Microstructure characterisation of processed fruits and vegetables by complementary imaging techniques

The assessment of the microstructural impact of processing on fruits and vegetables is a prerequisite for understanding the relation between processing and textural quality. By combining complementary imaging techniques, one can obtain a multi scale and real-time structural view on the impact of processing on fruits and vegetables.

Fruits and vegetables are considered rich sources of several essential dietary micro – nutrients, fibres and phytochemicals, therefore the intake of fruits and vegetables has been associated with a wide range of beneficial health effects. A main hurdle for consumers to raise their daily intake is the lack of convenience in preparing foods.
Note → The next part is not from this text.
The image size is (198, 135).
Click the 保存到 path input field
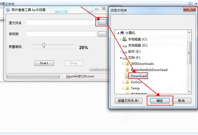[x=61, y=34]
The food industry has addressed this by offering the consumer dried fruits and vegetables that are re-hydrated shortly before consumption. There is a big market for such products, which is currently dominated by dried soups. A major obstacle for further growth in this area is the relative poor quality of the rehydrated fruits and vegetables in the prepared food product. Most developments in drying of fruits and vegetables have been engineering-driven. In these approaches, emerging new drying technologies have been optimised to obtain rehydration properties and texture that match the original properties as much as possible. So far, no systematic and rational approach that considers the underlying microstructural features has been applied. A major barrier to embarking on such an approach has been the lack of adequate technologies that would enable decision making based on sound microstructural data.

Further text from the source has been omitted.